Sparkassen erleiden 56%-Einbruch bei privaten Immobilienkrediten

(Bloomberg) -- Bei den baden-württembergischen Sparkassen sind die privaten Immobilienfinanzierungen um über die Hälfte eingebrochen. Verbandspräsident Peter Schneider glaubt, dass sich der Trend abgeschwächt fortsetzt. Daneben signalisiert er Vorsicht bei Firmenkrediten, warnt vor einer Deindustrialisierung und sieht die Erträge deutscher Banken in schwierigem Fahrwasser.

Hatten die 50 Sparkassen in Baden-Württemberg im März dieses Jahres 1,56 Milliarden Euro an privaten Immobilienkrediten neu zugesagt, so waren es laut Schneider im September nur noch 0,69 Milliarden Euro. Das ist ein Rückgang von rund 56% innerhalb von nur einem halben Jahr - in einem Segment, das den Sparkassen traditionell ein stabiles Geschäft beschert hat.

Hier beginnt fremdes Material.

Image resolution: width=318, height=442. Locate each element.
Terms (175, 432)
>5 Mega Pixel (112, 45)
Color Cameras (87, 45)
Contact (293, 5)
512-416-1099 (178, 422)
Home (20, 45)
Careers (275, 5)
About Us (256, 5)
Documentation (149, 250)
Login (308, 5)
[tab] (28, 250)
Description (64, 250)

“Wir kommen aus einem in Teilen völlig überspannten Markt. Jetzt schwingt der Markt etwas zurück”, erklärt der Präsident der baden-württembergischen Sparkassen im Interview mit Bloomberg. Hohe Zinsen, Lieferkettenprobleme und weltweite Krisen hatten zuletzt viele Hausbauer und Käufer gleichermaßen verschreckt. Zudem waren Finanzierungen vorgezogen worden.

Besonders im Neubau sei es derzeit schwierig, meint Schneider, während bei Bestandsimmobilien “immer etwas geht”. Bei den Preisen sehe er in mittleren Lagen und darunter eine Stagnation und erste leichte Rückgänge. Für Top-Lagen gelte das aber nicht. Insgesamt liege die Nachfrage weiter über dem Angebot, weshalb Schneider nicht mit einem absoluten Stillstand bei den Finanzierungen oder einem starken Einbruch bei den Immobilienpreisen rechnet.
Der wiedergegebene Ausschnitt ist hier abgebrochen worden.